Mathematics as Theology

Program Details - Mathematics and Religion

by Rebecca Newberger Goldstein

My most recent book, to be published in January 2010, is called 36 Arguments for the Existence of God: A Work of Fiction. The sub-title, meant to be a joke, also happens to be true. The book is a novel. But it also has an appendix that is not meant as fiction, though it is ostensibly written by the novel's main character, Cass Seltzer. A psychologist of religion, Cass has recently become an intellectual celebrity following the success of his own book, entitled The Varieties of Religious Illusion. Cass does not think much of any of the arguments for God's existence, but he does nevertheless have some sympathy for the religious impulse, especially when it expresses a sense of amazement at the improbability of existence, his own and the world's. This sympathy earns him the sobriquet "the atheist with a soul."

In his appendix, Cass formulates arguments for the existence of God—all the arguments he can think of, some of which are sufficiently well-known to have acquired names, such as "The Cosmological Argument," "The Ontological Argument," and "The Argument from Design." Others Cass has to christen himself; for example, "The Argument from The Improbable Self," "The Argument from The Intolerability of Insignificance," "The Argument from The Unreasonableness of Reason." Two of the arguments in the appendix attempt to deduce God's existence from mathematics, which is not to say that these are mathematical arguments.* Rather, they argue that there is a certain mystery to mathematics, and that this mystery can best be resolved by positing God's existence as an explanation.

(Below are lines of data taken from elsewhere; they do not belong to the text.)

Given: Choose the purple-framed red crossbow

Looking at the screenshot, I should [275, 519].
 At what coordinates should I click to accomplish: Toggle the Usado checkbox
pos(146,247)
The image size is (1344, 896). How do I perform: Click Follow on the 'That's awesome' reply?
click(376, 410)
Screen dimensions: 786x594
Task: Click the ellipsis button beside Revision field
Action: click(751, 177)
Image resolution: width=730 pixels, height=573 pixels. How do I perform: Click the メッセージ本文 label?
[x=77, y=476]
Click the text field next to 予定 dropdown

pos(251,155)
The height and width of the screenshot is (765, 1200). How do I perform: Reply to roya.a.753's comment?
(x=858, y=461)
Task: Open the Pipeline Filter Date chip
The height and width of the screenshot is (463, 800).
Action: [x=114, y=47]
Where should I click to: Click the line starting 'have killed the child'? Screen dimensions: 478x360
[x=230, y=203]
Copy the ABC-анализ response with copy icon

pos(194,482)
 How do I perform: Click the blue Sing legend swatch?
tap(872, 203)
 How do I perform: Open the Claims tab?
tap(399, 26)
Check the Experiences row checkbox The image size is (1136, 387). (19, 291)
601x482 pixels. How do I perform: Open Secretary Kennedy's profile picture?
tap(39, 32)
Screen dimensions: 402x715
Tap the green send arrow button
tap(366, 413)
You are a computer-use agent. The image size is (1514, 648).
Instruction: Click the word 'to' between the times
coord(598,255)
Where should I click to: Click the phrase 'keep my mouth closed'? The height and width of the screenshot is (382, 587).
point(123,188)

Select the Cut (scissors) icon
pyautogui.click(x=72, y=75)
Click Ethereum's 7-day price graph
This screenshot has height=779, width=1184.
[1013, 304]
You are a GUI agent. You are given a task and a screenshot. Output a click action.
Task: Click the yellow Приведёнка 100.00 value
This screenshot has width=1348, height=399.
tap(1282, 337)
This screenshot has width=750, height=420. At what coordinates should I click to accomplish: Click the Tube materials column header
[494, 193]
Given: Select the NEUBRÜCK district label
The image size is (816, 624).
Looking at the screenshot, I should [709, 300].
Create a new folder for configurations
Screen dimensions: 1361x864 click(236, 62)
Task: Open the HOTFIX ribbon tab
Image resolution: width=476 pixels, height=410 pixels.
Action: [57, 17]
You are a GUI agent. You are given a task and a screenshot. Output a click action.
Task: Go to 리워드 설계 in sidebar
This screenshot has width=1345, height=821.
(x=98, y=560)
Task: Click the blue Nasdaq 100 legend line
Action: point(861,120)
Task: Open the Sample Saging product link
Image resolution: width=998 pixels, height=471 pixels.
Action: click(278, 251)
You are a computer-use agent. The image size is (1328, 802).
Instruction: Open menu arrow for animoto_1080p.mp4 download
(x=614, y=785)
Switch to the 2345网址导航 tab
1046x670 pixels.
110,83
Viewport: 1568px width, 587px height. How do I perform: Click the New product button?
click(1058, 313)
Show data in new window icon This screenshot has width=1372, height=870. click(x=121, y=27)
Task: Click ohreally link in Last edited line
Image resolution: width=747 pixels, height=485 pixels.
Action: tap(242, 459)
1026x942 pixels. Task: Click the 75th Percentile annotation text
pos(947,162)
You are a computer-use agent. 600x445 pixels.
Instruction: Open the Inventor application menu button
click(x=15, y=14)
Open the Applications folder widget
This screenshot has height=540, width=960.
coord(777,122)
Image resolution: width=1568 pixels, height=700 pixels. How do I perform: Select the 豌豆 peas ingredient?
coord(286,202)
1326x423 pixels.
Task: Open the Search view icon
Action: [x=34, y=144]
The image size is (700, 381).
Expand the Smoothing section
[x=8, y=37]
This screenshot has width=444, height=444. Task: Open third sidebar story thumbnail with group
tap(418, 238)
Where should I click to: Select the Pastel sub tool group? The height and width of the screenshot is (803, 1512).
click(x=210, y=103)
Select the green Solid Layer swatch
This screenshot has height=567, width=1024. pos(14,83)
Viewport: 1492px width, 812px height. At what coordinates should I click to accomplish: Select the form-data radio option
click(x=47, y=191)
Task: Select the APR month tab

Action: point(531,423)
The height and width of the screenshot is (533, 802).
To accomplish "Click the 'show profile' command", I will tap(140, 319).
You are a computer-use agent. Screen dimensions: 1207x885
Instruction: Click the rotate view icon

The first of the arguments focuses on the non-empirical nature of mathematical knowledge as the mysterious element. Mathematics is derived through pure reason—what the philosophers call a priori reason—which means that it cannot be refuted by any empirical observations.** The fundamental question in the philosophy of mathematics is this: how can mathematics be true but not empirical? Is it because mathematics describes some trans-empirical reality—as mathematical realists (often called "Platonists") believe? Or is it rather that mathematics has no descriptive content at all and is a purely formal game consisting of stipulated rules and their consequences, as formalists believe? This mystery forms the basis of what Cass calls "The Argument from Mathematical Reality":

1. Mathematical truths are necessarily true. (There is no possible world in which, say, 2 plus 2 does not equal 4, or in which the square root of 2 can be expressed as the ratio of two whole numbers.)
2. The truths that describe our physical world, no matter how fundamental, are empirical, requiring observational evidence. (So, for example, we await some empirical means to test string theory, in order to find out whether we live in a world of eleven dimensions.)
3. Truths that require empirical evidence are not necessary truths. (We require empirical evidence because there are possible worlds in which these are not truths, and so we have to test that ours is not such a world.)
4. The truths of our physical world are not necessary truths (from 2 and 3).
5. The truths of our physical world cannot explain mathematical truths (from 1 and 4).
6. Mathematical truths exist on a different plane of existence from physical truths (from 5).
7. Only something which itself exists on a different plane of existence from the physical can explain mathematical truths (from 6).
8. Only God can explain mathematical truths (from 7).
9. God exists.

Since Cass Seltzer doesn't believe that any of the arguments for God's existence are sound, his aim, after formulating an argument, is to lay bare its weakest links. Here, very briefly, is what he says of "The Argument from Mathematical Reality":

Flaw 1: The inference of 5, from 1 and 4, does not take into account the formalist response to the non-empirical nature of mathematics.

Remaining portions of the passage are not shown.